*** Opening Records to process ***

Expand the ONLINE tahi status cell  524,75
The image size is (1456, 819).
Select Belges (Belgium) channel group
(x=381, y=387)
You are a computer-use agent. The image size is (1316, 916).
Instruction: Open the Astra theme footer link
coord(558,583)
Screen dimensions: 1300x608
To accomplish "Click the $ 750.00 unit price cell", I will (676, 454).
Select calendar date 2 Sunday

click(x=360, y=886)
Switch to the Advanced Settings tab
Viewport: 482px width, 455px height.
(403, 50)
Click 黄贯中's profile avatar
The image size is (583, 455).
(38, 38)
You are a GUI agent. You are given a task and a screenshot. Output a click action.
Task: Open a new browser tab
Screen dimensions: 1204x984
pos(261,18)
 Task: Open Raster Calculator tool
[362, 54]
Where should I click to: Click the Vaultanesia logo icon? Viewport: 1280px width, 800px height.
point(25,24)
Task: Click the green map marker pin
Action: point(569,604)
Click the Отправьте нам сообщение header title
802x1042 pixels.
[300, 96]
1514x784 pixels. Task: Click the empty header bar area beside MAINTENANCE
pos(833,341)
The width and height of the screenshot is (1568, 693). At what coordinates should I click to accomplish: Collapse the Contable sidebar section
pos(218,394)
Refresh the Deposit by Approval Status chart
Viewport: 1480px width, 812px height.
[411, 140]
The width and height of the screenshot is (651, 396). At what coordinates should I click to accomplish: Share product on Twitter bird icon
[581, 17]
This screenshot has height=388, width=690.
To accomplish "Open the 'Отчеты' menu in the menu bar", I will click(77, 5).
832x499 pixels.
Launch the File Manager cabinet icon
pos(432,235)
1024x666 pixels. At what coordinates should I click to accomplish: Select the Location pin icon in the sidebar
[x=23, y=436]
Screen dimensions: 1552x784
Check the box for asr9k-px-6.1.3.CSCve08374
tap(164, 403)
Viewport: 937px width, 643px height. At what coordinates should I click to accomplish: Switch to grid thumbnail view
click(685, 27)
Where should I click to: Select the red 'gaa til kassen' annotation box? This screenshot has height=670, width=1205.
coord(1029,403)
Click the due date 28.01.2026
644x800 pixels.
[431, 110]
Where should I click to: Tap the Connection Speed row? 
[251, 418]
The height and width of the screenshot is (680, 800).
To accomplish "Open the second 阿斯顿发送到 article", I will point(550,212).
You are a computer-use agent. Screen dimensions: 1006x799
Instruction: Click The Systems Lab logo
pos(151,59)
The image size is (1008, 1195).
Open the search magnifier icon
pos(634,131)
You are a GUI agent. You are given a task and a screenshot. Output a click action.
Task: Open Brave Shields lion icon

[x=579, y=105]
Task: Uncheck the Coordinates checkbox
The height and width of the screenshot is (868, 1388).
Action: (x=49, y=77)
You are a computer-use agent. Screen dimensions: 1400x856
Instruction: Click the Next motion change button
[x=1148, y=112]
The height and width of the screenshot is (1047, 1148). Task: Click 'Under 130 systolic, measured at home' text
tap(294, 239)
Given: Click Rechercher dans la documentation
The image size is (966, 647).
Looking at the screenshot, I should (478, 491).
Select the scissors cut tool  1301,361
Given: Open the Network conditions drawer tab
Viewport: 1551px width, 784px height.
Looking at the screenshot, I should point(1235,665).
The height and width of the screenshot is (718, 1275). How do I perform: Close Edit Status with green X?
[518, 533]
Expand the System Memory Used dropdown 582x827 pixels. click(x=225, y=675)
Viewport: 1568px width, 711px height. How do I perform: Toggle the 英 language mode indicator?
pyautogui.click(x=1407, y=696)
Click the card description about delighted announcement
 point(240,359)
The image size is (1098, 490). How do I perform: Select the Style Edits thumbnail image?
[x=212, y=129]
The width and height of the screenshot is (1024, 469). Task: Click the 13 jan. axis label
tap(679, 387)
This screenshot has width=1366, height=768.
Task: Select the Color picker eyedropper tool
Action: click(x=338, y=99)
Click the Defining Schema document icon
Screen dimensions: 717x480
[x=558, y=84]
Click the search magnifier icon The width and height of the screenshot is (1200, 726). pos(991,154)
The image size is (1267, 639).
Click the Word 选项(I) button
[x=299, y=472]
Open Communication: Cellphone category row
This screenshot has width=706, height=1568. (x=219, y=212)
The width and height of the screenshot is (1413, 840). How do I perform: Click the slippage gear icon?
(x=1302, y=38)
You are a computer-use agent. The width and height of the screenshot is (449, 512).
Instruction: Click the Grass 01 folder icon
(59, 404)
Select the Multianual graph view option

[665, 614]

*** Closing Records to process ***

Each line from the one holding "You are a computer-use agent. The width" down to the end of the records above is to be repeated exactly; no other line belongs in the reply.

You are a computer-use agent. The width and height of the screenshot is (449, 512).
Instruction: Click the Grass 01 folder icon
(59, 404)
Select the Multianual graph view option

[665, 614]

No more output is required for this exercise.